HONG KONG – Chinese Christians from Hong Kong and Macau dedicated a memorial to Robert Morrison, the 19th-century missionary credited with writing the first Chinese-language translation of the English Bible.
Over 250 people, including pastors from the Hong Kong Council of the Church of Christ in China, were present for opening ceremony of The Morrison Memorial Center of Macau, this past Saturday.
Macau, where Morrison spent his life’s work translating the Bible, is the site of the historic missionary’s final resting place.
Though his Chinese-translations are generally viewed as indiscernible by most Chinese scholars, Morrison’s work is still seen as an important milestone for Christian history in China.

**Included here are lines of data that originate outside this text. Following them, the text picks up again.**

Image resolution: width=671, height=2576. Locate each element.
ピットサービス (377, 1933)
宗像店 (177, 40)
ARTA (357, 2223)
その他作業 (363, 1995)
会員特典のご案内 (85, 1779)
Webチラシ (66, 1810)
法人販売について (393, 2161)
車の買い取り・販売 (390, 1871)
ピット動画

The new center will serve as an information-exchange location for Macau churches to promote evangelism in both Macau and Hong Kong.
Morrison’s Work in China
The Scottish-born missionary first crossed the ocean at age 25 with the intent to preach the gospel to Qing-era China, which was generally hostile to foreigners.
After failing to secure permission to enter the country, Morrison settled in Macau - then a Portuguese trading-colony.
Drawing on his earlier setback, Morrison insightfully advised his patrons at the London Missionary Society (LMS) to train local Chinese to be missionaries in an era when white-European missionaries dominated the China missions sphere.
He later urged the LMS to develop the Chinese Research Center, which would print Chinese-language material to bring the gospel to Chinese reader. The center was not established until after Morrison’s death in 1834.
In 1818, Morrison used his own money to found Ying Wa College, the first Anglo-Chinese school in the world. The school, which still stands today, has been the alma mater for many leading figures in Hong Kong society since then.
Throughout his career, Morrison often faced financial difficulties and often relied on a friend “Shi,” whom he converted along with another Chinese believer. Both men would later assist Morrison in creating the first Chinese-language translation of the English Bible.
“It is amazing how Morrison overcame long spells of loneliness while evangelizing through publication to a people whom were alien in culture to that of the British,” said Rev. David Wang of Macau Times, which often writes on Christian activities in the region.
This year marks the 200th anniversary of the Scottish missionary’s arrival to Macau. A service to memorialize the pioneering missionary was held at “Igreja Chi Tou” church in Macau.
Editor's Note - Gospel Herald reporters Carol Yu in Hong Kong and Claudia Cheng in San Francisco contributed to this report.